Datça'yı gezerken bir göle rastladım. Çok sıcaktı zaten. T-shirtümü çıkarıp hooop atladım. Yüzdüm baya. Sonra gölün yanındaki çay bahçesinin kitaplığını gördüm. Geçtim kitaplığı incelemeye koyuldum. Kitaplara bakarken 1,5 saat geçmiş. ama ne kitaplar... Ben deyim Wirginia Woolf siz deyin William Faulkner... Shakespeare'ler,Camus'lar... 
Fotoğraftaki yer göl,bu göl denize akıyor. Benim fotoğrafı çektiğim yerse bana "gel burada çalış,ingilizcen de var zaten" diyen mekan. 
İlkte çok cazip geldi. "Oh,bir tarafım deniz bir tarafım göl arkasıysa ormanlık alan,hemde harika kitaplar var." Kabul eder gibi oldum. Ama meğersem o adam oranın işleteniymiş. Patronla konuşunca hemen vazgeçtim. Patron emekli albaymış. Hobi olarak asker,polis ve silah kullanma yetkisi olan insanları görünce kaçıyorum. 
Adam anlattı durdu. Ben burada askeri disiplin isterim. Sen daha çok acemisin,seni işe alsam nasıl yapacaksın vs. vs. vs. Bende tüm söylediklerini asker oluşuna verdim. Askeri ortam insanın beyin hücrelerini haşlıyor bence. Ben duyunca bile bir garip olurken adam yıllarını geçirmiş. Hak vermek lazım. Hatta adam en son "Ben nerden bileyim seni özel biri göndermedi?" dedi. Ben anlamadım. Sonra açıkladı "Yani ben emekli albayım, belki seni biri beni gözlemek için gönderdi." dediği an yıkıldım. Göl ağladı,ben ağladım. Deniz ağladı,orman ağladı. İşi teklif eden adamla çalışılır ama albay... Disiplin olmadan hayat olmaz dedi adam. Ve bu adamın kitaplığında Nietzsche var. Demek ki olay kitap okumakta bitmiyor,kafada bitiyormuş. O kadar kitabı oku git albay ol,birde albay olduğun yetmiyormuş gibi hayatını askeri disiplinle geçir. nse bn bşy dmyrm.

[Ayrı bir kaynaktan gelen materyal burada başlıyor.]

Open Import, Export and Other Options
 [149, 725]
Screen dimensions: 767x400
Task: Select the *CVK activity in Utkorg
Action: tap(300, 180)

Bodrum'da Ivana Sert'i gördüm. Yanına gidip bizimla deyılsın demek istedim hatta. Ben gece hayatını seven biri değilim. Bu yüzden Adana'da hayatım nasılsa Bodrum'da da aynı şekilde devam etti. Bazı insanlar benim hiç arkadaşım yok diye dışarı çıkmadığımı düşündü,acıdı. Bu yüzden Nilay abla ve ferhat abinin baskısıyla Catamaran'a gittim,götürüldüm. Meşhur gemi. 
Ivana Sert de oradaydı. Baktım insanlara,hepsi ayrı bir dünya. 2 saat zor dayandım o gürültüye. dıptıs dıptıs müzikler herkes her yerde. Ben kafayı yerken insanların kafa bir milyon. Bizde niye yok?!!??! Anne bize niye gece hayatı sevgisi almıyorsun? 
Bizimla deyılsın gece hayatı.

Cemal Süreya'ya özeneyim;
Geceler var uyumak için,koşmak için gün doğumları.